The aged care system is broken. Numerous inquiries, including a royal commission, have revealed evidence of poor care, negligence, neglect, abuse and assault.

We know what needs to be done. The solution to the crisis starts with transparency and accountability. 

I have become a stuck record in my calls for the federal government to demand transparency from the aged care providers in return for the billions of taxpayers’ dollars they get each year – some $125 billion over the next five years.

Take the latest example. The May 2021 budget gave providers an extra $10 a day per resident to improve the quality of the meals. Some $460 million has already been spent, with an estimated $700 million to be spent this financial year. And what do providers have to do in return? Simply give an undertaking that they will report to government on a quarterly basis what they spend on food.
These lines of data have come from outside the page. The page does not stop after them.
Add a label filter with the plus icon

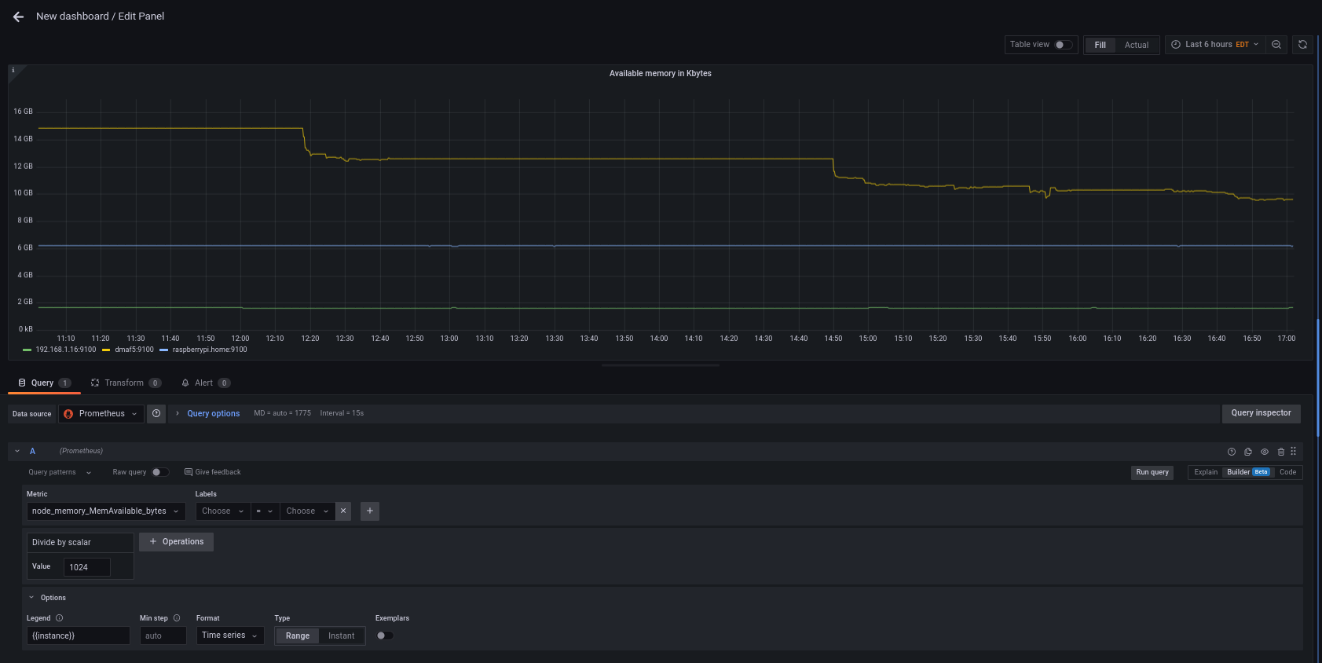tap(370, 511)
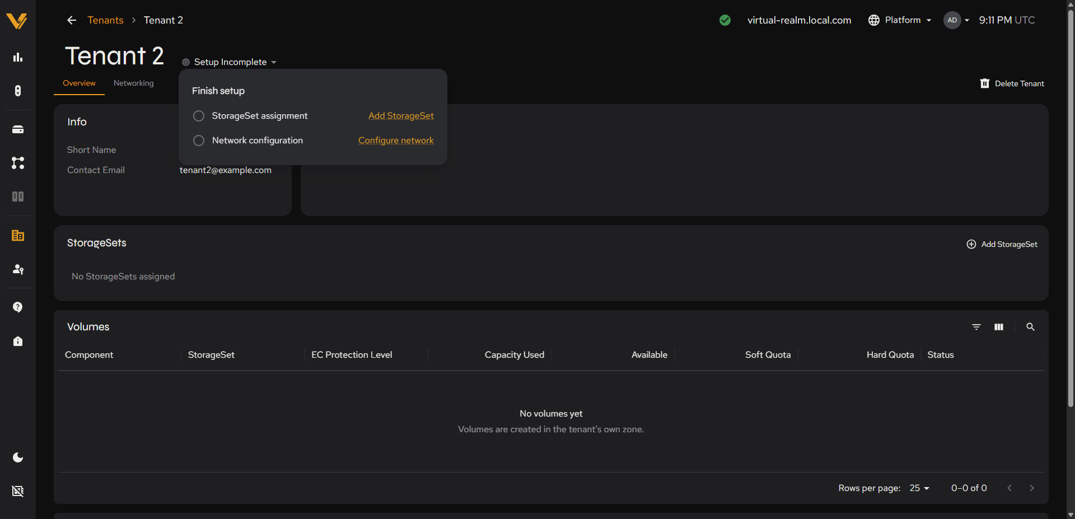1075x519 pixels.
Task: Open the Volumes search magnifier icon
Action: tap(1030, 327)
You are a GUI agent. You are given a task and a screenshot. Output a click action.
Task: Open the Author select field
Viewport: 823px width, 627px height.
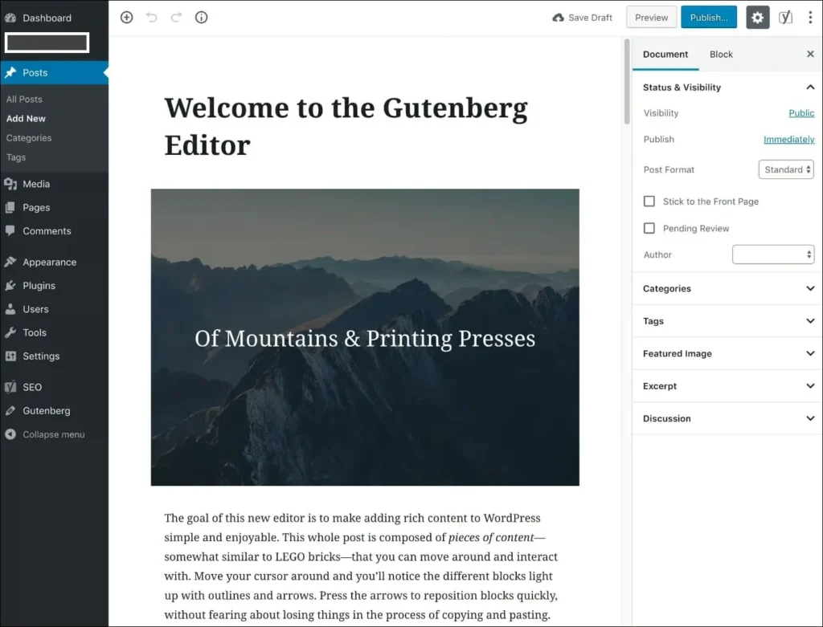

The royal commissioners had warned that aged care providers have a long history of not spending extra government money on what they are supposed to. So why give them a further $700 million without directly tying this money to food?

Many residents have told me they are still being served unappetising food. It seems many providers have not used this extra money on what they were supposed to.

The Aged Care Minister Greg Hunt and Minister for Aged Care Services Richard Colbeck claim that “the Morrison Government has achieved significant reform across the five pillars of its five-year plan to deliver respect, care and dignity for every senior Australian”.

“We responded to the (Aged Care royal commissioners’) recommendations and are now implementing this once-in-a-generation reform that puts senior Australians first,” Minister Hunt said.

Seriously? There has been practically no progress on most of the recommendations one year after the royal commissioners released their final report.

Labor has proposed some measures to improve aged care in Australia. However so much more is needed to solve the crisis in aged care.

The failure of successive governments to respond meaningfully to the crisis in aged care has prompted me to put my hand up to replace the Aged Care Minister in his seat of Flinders. After years of advocating from the sidelines, it is clear aged care needs a strong advocate in parliament. 

Dr Sarah Russell is the Voices endorsed Independent Candidate.